### WORK REQUEST
Produce a verbatim transcript of the entries below, excluding pictures.

★ ★ ★ ★ ★

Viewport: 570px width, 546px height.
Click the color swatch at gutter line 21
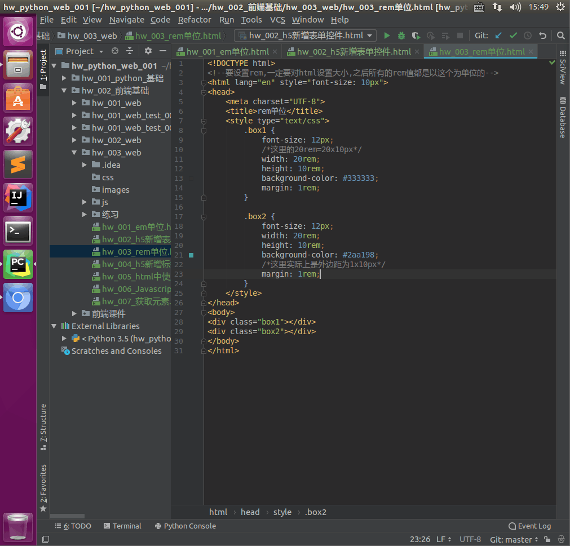[191, 255]
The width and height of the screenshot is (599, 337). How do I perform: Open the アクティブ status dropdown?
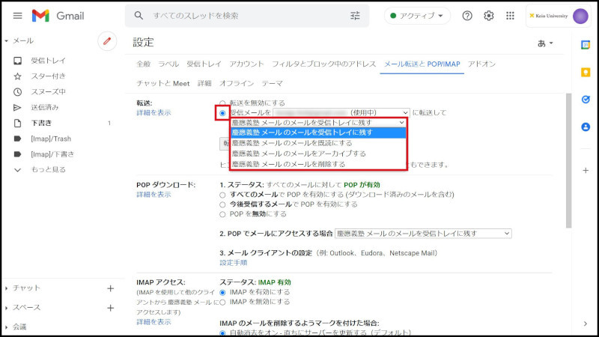click(418, 16)
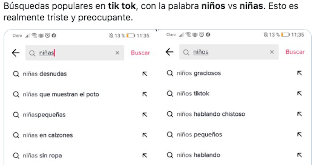Go back using arrow beside "niños" search field
This screenshot has width=319, height=165.
(x=169, y=52)
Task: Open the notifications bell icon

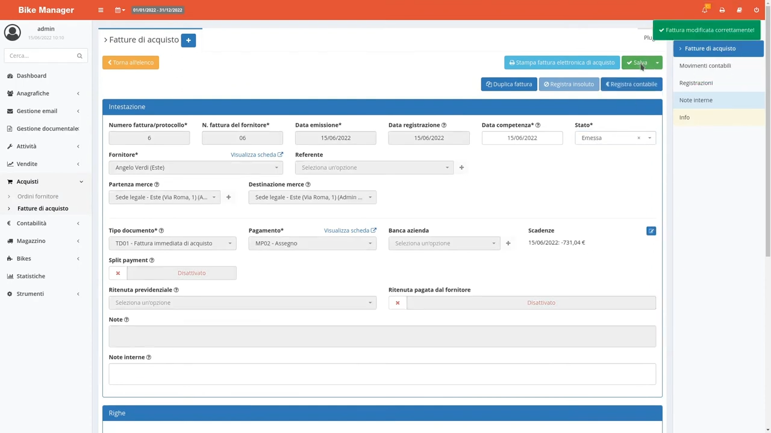Action: 704,10
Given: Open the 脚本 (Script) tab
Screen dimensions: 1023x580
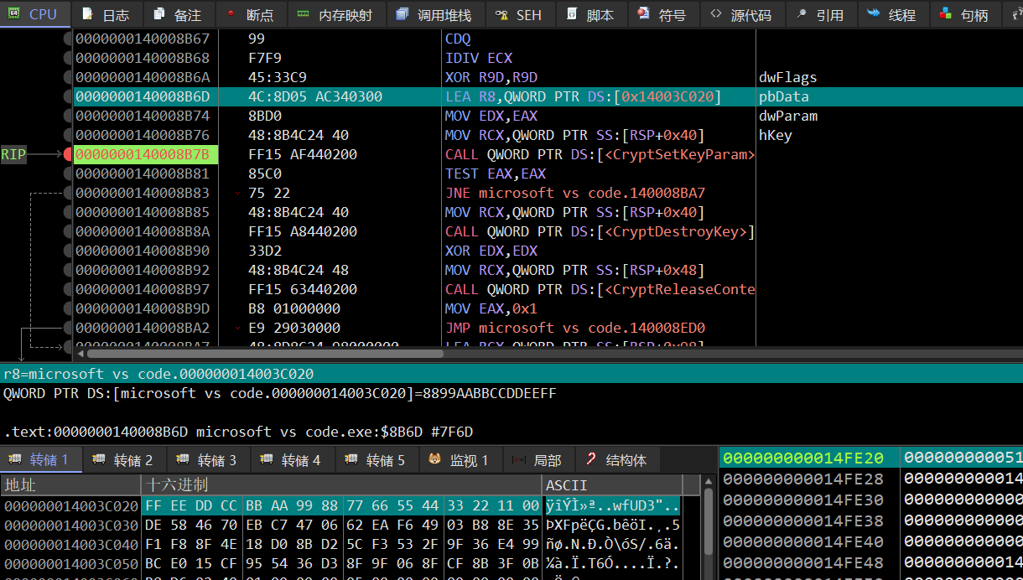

★ ★ ★ ★ ★

### SOLVED EXERCISE
Viewport: 570px width, 546px height.
Click the color swatch at gutter line 21
[191, 255]
The width and height of the screenshot is (599, 337). How do I perform: Open the アクティブ status dropdown?
click(418, 16)
Go back using arrow beside "niños" search field
This screenshot has width=319, height=165.
(x=169, y=52)
Task: Open the notifications bell icon

Action: 704,10
Given: Open the 脚本 (Script) tab
Screen dimensions: 1023x580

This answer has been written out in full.